Washington, D.C. (RELEASE) November 6, 2023 — The House of Representatives passed an Interior Department appropriations bill – the 7th appropriations bill passed by the House. The bill represents a 35% reduction in spending from FY2023 levels, expands access to critical minerals, forces oil and gas lease sales, and cuts burdensome regulations. In addition, it fully funds the Payment in Lieu of Taxes (PILT) program and prioritizes funding for Tribes and Wildland Fire Management. Finally, it incorporates two of Rep. Hageman’s key priorities, delisting the Greater Yellowstone Ecosystem (GYE) population of Grizzly Bears from the endangered species list, and prohibiting finalization of the Bureau of Land Management’s Rock Springs draft Resource Management Plan.
Representative Hageman stated, “This is the most conservative, responsible, and pro-western values appropriations bill ever passed by the House of Representatives. Not only does it cut spending, but this bill actually reduces funding to below FY2018 levels. Despite this aggressive cut, core functions of the Department of the Interior are supported while programs such as “eco-grief” seminars, DEI and CRT courses, and the budget for the Wuhan Institute of Virology are defunded.
“One of the greatest features of the bill is that it repeals Biden’s Waters of the United States (WOTUS) regulation and reins in regulatory overreach by the EPA.
“Of specific importance to Wyoming, the appropriations bill includes an amendment I offered which prohibits the BLM from finalizing and implementing the Rock Springs draft Resource Management Plan, a plan that was designed to severely restrict grazing, mining, energy production, recreation, and other activities on 3.6 million acres in southwestern Wyoming.
“The BLM’s draft RMP is one of the largest land grabs we’ve ever seen.

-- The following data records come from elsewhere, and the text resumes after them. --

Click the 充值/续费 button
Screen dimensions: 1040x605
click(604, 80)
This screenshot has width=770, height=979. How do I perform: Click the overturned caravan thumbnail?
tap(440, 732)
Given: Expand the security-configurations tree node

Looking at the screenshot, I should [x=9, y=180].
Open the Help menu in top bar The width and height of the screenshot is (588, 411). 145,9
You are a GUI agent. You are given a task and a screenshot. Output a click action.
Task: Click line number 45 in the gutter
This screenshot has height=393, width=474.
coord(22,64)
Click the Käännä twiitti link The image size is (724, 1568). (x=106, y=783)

If approved, it would block the use of millions of acres of land for pipelines, power lines, roads, grazing, recreation, and economic development activities. The alternatives laid out in this plan would destroy Wyoming’s local economy. I am grateful that my colleagues in the House chose to support my amendment which would prevent any funds from going towards finalizing and implementing this monstrosity of a plan.
“Another priority included in this bill is the delisting of the GYE population of Grizzly Bears from the endangered species list.

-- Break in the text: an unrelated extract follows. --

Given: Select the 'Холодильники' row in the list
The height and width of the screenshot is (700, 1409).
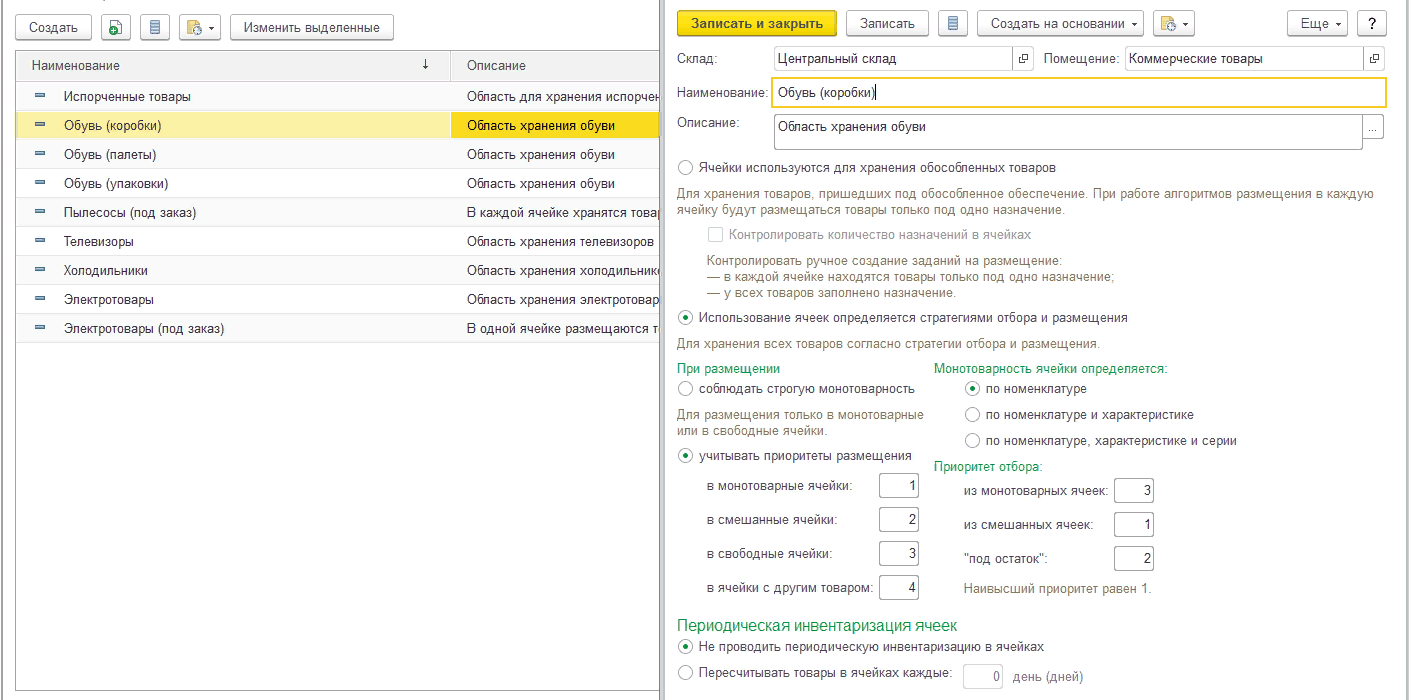Looking at the screenshot, I should (106, 270).

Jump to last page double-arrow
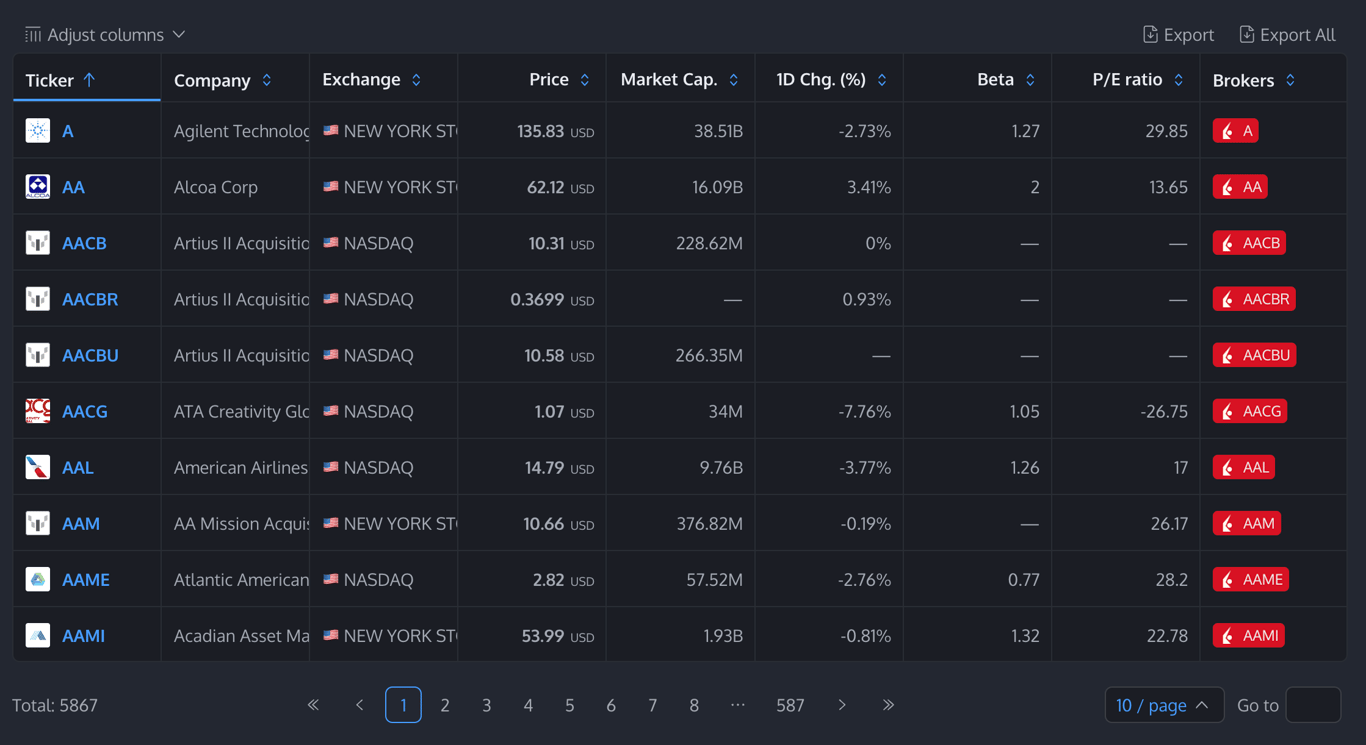(888, 705)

“Earlier in this Congress I introduced a standalone bill to delist the grizzly, with Congressmen Ryan Zinke, Russ Fulcher, Pete Stauber, and Matt Rosendale as cosponsors. As Interior Secretary under President Donald Trump in 2017, Rep. Zinke moved to delist the grizzly, but this action was overturned by an activist court. With Rep. Zinke now on the House Appropriations committee, he was able to insert my standalone bill into the bill that we passed today. I’d like to thank him for his hard work to have such a critical Wyoming priority included.
“The grizzly bear has been listed as threatened (but not endangered) since 1975, and its original recovery goal was 500 bears. Today, we have nearly 1100 bears in this ecosystem. The population of bears has become so large that they now pose a serious and deadly threat to people, wildlife, and livestock in Wyoming. Further, US Fish and Wildlife found that the grizzly population has exceeded recovery goals for over 20 years.
“I urge the Senate to pass this fiscally responsible bill without delay.”